Journalistes, politiques et scientifiques: le groupe américain Monsanto aurait secrètement fiché «des centaines de personnalités» en France en fonction de leur position sur les pesticides. Sur la base de cette liste, ils ont établi un plan d'action personnalisé.
C'est France 2 qui révèle l'affaire après avoir mené une enquête. La chaîne de télévision affirme avoir reçu des fichiers informatiques «confidentiels» portant la signature d'agences de communication travaillant pour le groupe Monsanto, filiale depuis l'an dernier du géant allemand de la chimie Bayer.
Dans un premier document datant de 2016, une cartographie portant le logo de Monsanto et du géant français de la publicité Publicis classe les principaux acteurs du débat sur les pesticides en France en fonction de leur degré d'influence, affirme l'enquête.
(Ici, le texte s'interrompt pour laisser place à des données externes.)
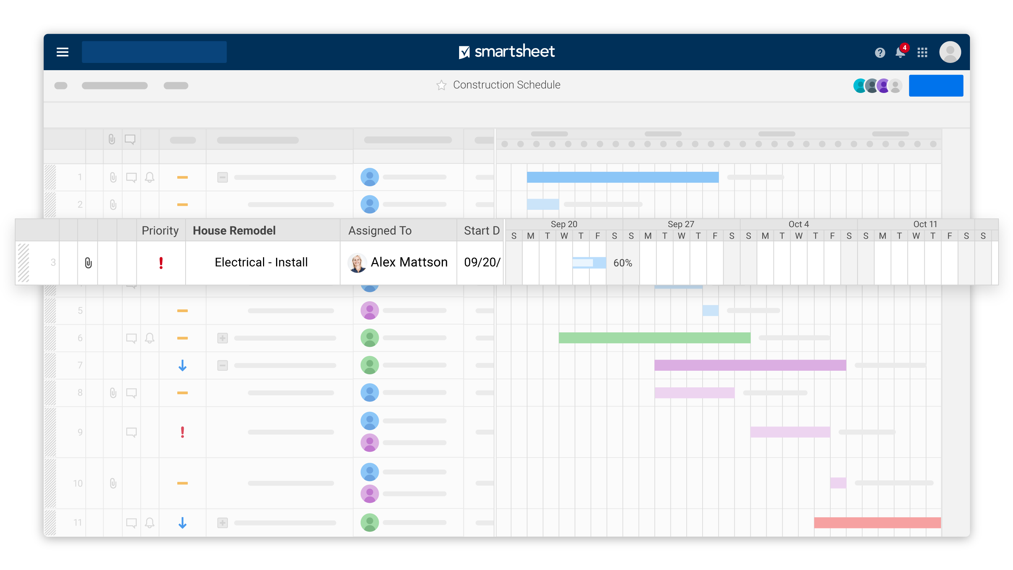Click the Priority column header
Selon le PDG de Publicis Consultants, ces informations ont été récoltées «uniquement sur la base de données publiques», rapporte France 2.
Mais une deuxième agence de communication, Fleishman Hillard «aurait quant à elle utilisé en 2016 un autre fichier», rassemblant notamment les adresses privées ou encore les numéros de téléphone sur liste rouge de 200 personnalités. Ces dernières ont été «évaluées sur plusieurs thématiques, des OGM aux pesticides avec des notes de 0 à 5 en fonction de la crédibilité, l'influence et le degré de soutien à Monsanto», affirme le reportage.
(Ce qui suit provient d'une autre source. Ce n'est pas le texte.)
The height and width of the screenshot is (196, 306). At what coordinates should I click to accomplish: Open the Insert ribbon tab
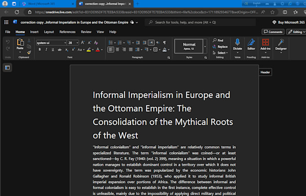pyautogui.click(x=34, y=32)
Quatre groupes et un plan d'action
Dans un autre document, un tableau cible 74 «cibles prioritaires» divisées en quatre groupes: les «alliés», les «potentiels alliés à recruter», les personnalités «à éduquer» et celles «à surveiller». Sur la base de cette liste, un plan d'action personnalisé est alors établi avec les loisirs de ces cibles. Les «alliés» sont eux visés avec des propositions de tweets et d'infographie à diffuser, selon la chaîne.
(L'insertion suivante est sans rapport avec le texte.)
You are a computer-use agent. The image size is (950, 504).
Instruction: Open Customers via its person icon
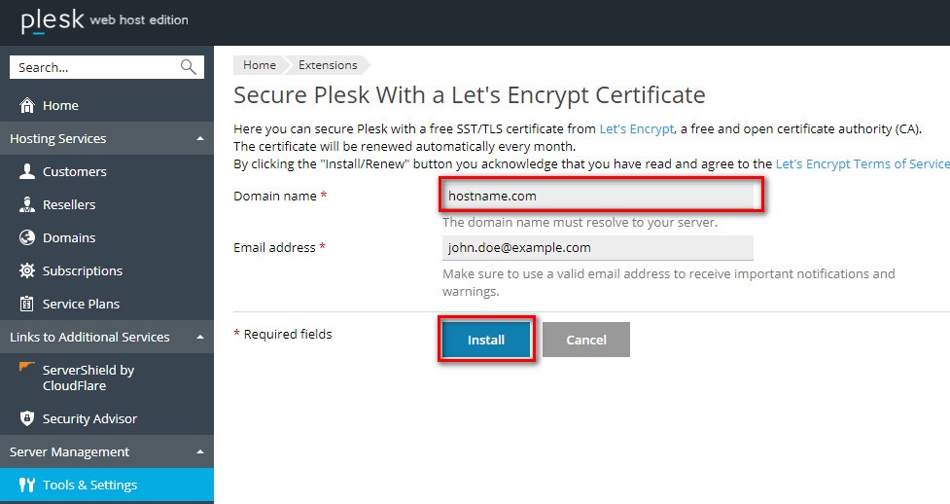(x=26, y=171)
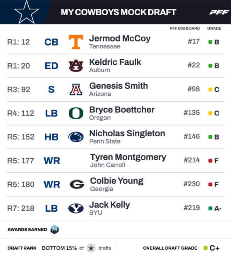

«C'est une découverte très importante car ça prouve qu'il y a des stratégies objectives de démolition de voix fortes», a commenté dans le reportage de France 2 l'ancienne ministre de l'Environnement Ségolène Royal, alors classée comme personne «à surveiller».
«On voit qu'il y a un outil informatique très sophistiqué et qu'il y a beaucoup d'informations», a poursuivi Mme Royal, qui était favorable à une interdiction du glyphosate.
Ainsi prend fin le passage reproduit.